Prescott Gets Slap On The Wrist

U.K Deputy Leader John Prescott got a slap-on-the-wrist reprimand for keeping quiet about his freebie jaunt to Philip Anschutz’s Colorado ranch.

Meanwhile, the U.S. billionaire’s AEG entertainment company seems reluctant to comment on whether the episode has done any lasting damage to its bid to put a casino in the old Millennium Dome.

For Prescott, the hospitality and gifts he got from Anschutz – some grits, a free bunk to sleep in, a Stetson and a pair of cowboy boots – have cost him an embarrassing dressing-down. But the public damage it has done to the American company isn’t so easy to assess.

Rival bidders for the U.K. super-casino license are likely to try to maximize the harm, having already questioned Prescott’s judgment over visiting Anschutz privately in his home.

AEG chief exec Tim Leiweke told the Los Angeles Times (July 13th) the British press is damaging his boss’ reputation in its effort to bring down Prescott, but there’s no word on whether he thinks the media frenzy will return if the company gets the go-ahead to put gambling rooms in the Greenwich peninsula development.

He reportedly dismissed stories that Anschutz could have used private meetings with Prescott to seek favors as “vicious” and “false.”

“It is unfair to the development, the people of London who will pay a price for not maximizing this opportunity and to Phil,” Leiweke told the paper during a telephone interview from Denver after returning from a business trip to Europe.

While Leiweke’s office hasn’t responded to Pollstar questions on the matter, the U.K. media shows no signs of letting it drop.

“In any other walk of life, Prescott would be clearing his desk,” The Times reported July 21st, appalled that the deputy PM will be running the country when his boss takes an August holiday.

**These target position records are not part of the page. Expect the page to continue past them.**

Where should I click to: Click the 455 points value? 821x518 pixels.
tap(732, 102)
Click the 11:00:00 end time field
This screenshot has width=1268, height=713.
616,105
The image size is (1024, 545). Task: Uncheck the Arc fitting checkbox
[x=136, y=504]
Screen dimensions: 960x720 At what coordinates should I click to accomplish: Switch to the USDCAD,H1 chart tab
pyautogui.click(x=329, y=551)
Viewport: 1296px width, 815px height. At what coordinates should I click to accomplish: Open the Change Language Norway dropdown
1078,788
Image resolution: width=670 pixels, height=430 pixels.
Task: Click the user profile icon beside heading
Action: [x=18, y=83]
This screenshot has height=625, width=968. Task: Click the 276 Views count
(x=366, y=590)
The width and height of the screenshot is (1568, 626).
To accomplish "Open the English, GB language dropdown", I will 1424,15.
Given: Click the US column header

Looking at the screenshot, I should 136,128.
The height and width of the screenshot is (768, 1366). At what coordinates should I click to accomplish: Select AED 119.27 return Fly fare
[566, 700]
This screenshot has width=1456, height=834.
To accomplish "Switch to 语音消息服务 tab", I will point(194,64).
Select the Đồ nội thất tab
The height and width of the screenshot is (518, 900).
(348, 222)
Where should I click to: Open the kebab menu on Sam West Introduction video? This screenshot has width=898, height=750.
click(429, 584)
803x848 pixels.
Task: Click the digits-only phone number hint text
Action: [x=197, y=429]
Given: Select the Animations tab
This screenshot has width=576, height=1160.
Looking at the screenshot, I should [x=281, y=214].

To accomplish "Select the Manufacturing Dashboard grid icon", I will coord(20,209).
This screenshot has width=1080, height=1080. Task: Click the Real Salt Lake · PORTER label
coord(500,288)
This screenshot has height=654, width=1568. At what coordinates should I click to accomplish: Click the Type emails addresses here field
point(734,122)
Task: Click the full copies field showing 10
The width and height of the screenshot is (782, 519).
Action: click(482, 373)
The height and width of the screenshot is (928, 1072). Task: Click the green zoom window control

A couple of days later its sister paper – The Sunday Times – said Chancellor of The Exchequer Gordon Brown, presumed to be Blair’s successor, has reacted to the Prescott business by backing calls for even stricter rules on ministers and MPs declaring gifts and hospitality.

Prescott revealed in a July 23rd interview on BBC TV’s Sunday AM programme that he wore the cowboy outfit, complete with a white Stetson, calf-length boots with spurs, and a belt with a silver buckle engraved with his initials, while touring the ranch on horseback.

So far, Blair has refused to launch an enquiry into whether his deputy also breached the ministerial code by putting himself in a position where he could be perceived as having a conflict of interest. Sir Philip Mawer, chairman of the public standards’ committee that delivered Prescott’s slap on the wrist, suggested he probably did.

A complaint from Liberal Democrat MP Norman Baker caused the Metropolitan police to start preliminary enquiries into whether Prescott receiving gifts from Anschutz breaks the terms of the 1906 and 1916 Prevention of Corruption Acts.